The _base_mint function enforces max_total_supply by comparing token_id + 1 to the cap rather than the actual minted count. This couples the cap to the token ID range, causing legitimate mints to revert and making the configured cap unreachable when IDs aren’t 0-indexed and contiguous.
Vulnerability Details
Root cause: admission control ties the cap to token_id (token_id + 1) instead of the real supply (total_supply + 1).
According to the docs, the tokenId can be anything. In many codebases token IDs may be derived from user addresses (or other non-contiguous values).

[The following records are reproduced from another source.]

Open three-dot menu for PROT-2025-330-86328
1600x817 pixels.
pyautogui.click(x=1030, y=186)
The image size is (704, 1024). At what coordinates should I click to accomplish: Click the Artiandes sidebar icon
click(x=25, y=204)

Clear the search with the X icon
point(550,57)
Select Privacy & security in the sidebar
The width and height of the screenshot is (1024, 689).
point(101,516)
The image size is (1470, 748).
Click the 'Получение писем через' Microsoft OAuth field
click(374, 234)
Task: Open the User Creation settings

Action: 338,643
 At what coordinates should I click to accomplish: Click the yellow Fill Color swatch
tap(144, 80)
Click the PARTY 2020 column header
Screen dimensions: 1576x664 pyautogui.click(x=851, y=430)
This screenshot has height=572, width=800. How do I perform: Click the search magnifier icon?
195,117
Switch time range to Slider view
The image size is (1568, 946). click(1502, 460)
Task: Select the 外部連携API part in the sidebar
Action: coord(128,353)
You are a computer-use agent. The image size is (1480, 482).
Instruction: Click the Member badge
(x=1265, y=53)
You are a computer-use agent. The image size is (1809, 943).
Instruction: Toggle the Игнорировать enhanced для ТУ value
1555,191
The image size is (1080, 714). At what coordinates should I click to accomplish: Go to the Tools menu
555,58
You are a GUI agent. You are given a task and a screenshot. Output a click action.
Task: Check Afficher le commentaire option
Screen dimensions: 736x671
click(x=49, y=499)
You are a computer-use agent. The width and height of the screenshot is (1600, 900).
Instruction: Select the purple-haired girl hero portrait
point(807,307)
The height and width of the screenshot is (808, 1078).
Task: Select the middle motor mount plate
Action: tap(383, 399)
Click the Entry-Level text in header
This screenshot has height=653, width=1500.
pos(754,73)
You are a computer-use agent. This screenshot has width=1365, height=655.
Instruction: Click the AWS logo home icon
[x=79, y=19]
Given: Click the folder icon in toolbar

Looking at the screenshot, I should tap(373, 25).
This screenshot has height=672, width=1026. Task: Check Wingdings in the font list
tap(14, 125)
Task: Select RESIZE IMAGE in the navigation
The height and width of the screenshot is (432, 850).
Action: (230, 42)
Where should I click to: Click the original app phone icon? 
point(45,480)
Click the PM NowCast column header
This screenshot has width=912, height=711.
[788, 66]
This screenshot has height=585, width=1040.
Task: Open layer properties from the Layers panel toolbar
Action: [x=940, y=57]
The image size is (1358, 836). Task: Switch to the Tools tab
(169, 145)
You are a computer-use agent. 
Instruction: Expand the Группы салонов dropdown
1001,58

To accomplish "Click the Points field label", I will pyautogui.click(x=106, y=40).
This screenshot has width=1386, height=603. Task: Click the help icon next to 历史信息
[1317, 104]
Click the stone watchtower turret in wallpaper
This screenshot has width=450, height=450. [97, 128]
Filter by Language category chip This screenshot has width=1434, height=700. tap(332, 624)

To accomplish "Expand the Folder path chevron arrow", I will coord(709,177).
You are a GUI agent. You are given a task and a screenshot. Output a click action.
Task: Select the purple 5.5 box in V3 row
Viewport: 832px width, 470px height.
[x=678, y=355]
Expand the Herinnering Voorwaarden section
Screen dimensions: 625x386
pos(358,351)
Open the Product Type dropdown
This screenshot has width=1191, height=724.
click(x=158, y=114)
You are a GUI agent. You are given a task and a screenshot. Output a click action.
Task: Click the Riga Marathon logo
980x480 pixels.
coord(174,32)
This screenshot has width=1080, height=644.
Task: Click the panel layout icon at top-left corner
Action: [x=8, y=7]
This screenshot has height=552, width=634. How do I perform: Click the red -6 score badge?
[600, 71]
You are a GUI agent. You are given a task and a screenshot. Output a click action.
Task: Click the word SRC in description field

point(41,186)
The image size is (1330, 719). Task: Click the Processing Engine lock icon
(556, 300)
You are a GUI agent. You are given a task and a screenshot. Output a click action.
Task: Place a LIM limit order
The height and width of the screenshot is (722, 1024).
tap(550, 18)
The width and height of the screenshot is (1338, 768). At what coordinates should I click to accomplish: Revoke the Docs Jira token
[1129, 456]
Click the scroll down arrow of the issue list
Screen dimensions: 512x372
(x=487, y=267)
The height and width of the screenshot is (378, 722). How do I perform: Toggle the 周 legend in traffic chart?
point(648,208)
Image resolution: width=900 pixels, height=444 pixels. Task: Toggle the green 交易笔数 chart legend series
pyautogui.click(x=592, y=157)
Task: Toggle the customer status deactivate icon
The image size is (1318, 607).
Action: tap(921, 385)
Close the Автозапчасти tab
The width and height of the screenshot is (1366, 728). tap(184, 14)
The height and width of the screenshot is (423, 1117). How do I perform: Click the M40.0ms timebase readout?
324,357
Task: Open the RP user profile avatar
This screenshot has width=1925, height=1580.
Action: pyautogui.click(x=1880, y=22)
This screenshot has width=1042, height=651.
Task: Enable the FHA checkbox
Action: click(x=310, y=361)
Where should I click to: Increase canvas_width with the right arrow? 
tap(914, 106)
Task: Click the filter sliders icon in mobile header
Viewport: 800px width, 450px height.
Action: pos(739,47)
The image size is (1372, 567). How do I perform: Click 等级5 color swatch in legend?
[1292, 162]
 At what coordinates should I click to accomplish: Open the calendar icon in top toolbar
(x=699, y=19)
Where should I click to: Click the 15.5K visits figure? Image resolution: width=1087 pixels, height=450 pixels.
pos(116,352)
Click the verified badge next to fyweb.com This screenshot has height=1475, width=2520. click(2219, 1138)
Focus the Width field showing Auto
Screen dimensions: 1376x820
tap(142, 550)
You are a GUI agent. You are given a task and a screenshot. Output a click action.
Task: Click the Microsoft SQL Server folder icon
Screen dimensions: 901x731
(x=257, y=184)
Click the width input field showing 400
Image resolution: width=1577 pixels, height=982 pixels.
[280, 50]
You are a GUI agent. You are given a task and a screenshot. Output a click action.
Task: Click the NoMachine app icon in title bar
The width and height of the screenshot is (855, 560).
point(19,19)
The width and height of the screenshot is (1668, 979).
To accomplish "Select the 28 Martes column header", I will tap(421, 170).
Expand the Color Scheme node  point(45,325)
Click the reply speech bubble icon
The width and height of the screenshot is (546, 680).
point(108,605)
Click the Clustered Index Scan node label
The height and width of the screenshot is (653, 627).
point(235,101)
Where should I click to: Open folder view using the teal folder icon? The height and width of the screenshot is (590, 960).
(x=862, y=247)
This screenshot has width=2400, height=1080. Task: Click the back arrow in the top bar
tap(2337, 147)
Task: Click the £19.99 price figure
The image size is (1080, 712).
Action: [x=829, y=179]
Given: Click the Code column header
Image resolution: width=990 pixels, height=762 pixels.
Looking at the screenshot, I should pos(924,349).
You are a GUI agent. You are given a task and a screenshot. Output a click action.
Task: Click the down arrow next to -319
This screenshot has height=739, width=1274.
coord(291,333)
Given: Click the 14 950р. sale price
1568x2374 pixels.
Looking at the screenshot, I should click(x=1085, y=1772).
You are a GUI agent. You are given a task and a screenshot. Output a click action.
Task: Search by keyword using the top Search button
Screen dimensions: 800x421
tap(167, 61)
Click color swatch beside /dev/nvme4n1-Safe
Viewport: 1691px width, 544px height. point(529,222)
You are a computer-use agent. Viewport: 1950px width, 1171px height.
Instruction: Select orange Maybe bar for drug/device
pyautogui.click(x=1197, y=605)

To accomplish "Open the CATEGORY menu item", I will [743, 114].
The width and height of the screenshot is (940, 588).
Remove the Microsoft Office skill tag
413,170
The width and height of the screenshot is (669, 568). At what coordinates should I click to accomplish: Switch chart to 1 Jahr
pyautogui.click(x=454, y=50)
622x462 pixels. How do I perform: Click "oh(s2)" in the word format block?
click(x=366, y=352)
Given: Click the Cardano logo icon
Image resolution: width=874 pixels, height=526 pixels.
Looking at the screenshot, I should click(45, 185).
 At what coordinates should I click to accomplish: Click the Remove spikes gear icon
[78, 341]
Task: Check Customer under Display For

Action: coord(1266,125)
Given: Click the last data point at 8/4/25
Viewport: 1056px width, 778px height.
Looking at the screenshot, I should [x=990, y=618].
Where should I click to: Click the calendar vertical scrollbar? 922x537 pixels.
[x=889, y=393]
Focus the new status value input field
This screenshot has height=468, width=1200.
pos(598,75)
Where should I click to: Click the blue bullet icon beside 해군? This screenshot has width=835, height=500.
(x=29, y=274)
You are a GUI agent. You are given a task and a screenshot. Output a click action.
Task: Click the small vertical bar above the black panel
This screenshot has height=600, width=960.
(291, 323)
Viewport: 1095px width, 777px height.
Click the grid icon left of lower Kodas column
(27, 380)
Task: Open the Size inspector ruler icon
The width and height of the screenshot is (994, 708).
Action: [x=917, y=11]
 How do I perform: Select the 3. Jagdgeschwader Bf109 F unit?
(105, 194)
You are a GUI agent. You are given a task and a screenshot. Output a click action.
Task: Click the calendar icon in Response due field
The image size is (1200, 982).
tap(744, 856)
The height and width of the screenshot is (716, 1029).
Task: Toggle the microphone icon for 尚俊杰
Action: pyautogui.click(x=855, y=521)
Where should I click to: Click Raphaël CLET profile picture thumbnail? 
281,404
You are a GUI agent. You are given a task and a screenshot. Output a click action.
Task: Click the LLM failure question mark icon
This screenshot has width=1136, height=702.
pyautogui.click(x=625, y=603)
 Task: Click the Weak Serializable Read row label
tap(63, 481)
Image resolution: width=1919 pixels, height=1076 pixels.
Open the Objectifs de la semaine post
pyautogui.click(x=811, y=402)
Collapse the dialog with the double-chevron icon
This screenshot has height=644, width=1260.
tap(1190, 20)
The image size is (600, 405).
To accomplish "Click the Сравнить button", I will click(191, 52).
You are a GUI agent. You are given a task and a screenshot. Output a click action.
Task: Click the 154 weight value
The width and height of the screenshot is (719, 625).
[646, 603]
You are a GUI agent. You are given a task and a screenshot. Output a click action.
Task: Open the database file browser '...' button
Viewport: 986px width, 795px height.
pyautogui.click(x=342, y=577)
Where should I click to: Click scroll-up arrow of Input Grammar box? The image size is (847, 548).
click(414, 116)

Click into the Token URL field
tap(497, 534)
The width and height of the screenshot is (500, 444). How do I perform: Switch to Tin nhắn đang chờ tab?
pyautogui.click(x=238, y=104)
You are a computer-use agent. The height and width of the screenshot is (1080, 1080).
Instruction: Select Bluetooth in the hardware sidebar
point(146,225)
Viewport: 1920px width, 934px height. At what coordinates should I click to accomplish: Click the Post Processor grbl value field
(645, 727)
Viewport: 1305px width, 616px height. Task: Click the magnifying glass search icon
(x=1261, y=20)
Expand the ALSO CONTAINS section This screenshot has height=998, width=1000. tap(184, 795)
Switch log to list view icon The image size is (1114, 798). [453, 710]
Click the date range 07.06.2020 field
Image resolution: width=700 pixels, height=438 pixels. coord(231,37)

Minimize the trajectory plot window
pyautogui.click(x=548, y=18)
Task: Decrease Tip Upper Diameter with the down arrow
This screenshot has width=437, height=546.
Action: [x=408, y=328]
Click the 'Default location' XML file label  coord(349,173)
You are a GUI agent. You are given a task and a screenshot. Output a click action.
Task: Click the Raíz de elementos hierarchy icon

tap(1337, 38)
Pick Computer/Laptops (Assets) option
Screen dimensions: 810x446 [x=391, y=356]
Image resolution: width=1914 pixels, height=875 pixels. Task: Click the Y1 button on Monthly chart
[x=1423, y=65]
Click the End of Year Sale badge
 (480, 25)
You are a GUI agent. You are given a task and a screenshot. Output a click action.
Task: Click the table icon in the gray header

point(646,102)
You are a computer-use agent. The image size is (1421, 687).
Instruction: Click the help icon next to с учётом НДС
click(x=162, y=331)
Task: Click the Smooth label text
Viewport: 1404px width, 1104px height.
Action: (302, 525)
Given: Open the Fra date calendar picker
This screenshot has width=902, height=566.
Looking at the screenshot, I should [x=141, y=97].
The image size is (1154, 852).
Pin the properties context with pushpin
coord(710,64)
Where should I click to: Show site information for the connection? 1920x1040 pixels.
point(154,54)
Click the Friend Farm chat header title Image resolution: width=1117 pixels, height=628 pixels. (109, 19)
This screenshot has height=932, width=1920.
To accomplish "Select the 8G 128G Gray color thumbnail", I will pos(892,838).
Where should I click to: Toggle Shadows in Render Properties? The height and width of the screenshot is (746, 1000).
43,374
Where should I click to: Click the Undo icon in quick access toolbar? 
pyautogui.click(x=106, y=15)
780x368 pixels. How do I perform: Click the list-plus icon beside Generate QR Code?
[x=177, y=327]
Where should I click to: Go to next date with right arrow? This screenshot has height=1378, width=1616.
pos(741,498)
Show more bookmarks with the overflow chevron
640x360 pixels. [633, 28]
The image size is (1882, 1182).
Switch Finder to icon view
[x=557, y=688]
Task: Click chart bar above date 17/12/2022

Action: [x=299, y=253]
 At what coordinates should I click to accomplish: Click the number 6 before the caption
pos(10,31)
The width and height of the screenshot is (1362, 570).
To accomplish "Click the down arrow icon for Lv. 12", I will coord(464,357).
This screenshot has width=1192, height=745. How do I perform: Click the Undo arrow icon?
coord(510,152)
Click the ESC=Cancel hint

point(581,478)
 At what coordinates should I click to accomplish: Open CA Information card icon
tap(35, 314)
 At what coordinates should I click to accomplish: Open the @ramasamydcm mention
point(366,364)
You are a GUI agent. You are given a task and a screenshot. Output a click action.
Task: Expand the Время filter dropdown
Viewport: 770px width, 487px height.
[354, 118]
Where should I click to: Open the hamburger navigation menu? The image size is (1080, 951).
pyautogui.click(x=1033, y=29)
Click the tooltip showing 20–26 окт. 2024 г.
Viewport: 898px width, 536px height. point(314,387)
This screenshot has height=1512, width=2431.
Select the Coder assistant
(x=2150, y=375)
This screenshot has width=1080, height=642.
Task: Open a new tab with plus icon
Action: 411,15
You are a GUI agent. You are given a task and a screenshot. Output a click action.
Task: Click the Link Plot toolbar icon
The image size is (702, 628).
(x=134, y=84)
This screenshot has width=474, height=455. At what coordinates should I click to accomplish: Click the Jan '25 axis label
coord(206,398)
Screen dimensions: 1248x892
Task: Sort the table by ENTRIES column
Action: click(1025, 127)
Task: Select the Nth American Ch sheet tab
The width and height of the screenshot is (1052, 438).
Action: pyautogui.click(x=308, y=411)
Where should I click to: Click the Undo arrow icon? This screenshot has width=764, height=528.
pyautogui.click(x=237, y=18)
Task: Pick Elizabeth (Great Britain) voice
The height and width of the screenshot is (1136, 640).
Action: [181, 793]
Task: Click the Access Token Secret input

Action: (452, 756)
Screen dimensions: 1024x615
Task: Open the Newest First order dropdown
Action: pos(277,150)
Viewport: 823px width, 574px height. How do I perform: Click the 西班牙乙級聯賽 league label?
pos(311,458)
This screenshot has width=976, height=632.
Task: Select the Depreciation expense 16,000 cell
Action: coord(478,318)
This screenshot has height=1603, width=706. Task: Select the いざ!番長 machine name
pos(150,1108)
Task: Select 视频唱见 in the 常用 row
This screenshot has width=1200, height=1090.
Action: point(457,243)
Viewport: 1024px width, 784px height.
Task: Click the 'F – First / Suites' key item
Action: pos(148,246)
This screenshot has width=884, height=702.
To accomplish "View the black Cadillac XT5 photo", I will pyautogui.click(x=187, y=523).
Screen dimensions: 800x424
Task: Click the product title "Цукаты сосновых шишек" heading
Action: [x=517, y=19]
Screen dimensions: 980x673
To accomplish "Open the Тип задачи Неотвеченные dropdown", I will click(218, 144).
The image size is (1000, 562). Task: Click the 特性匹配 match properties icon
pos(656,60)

If token IDs are non-sequential or large, the current check can permanently DoS the minting process.
Even if token IDs are sequential in some deployments, this enforcement is inconsistent with how supply is normally tracked, causing operational mismatches (e.g., a first user mints a high token ID and prevents subsequent valid mints).
Impact
Denial-of-Service on minting: valid mints can be blocked even when supply is below the cap if IDs aren’t in the range 0..max_total_supply-1.
Operational inconsistencies: sales/airdrops/logic keyed off total_supply may stall or misreport because enforcement uses token_id instead of the actual minted count.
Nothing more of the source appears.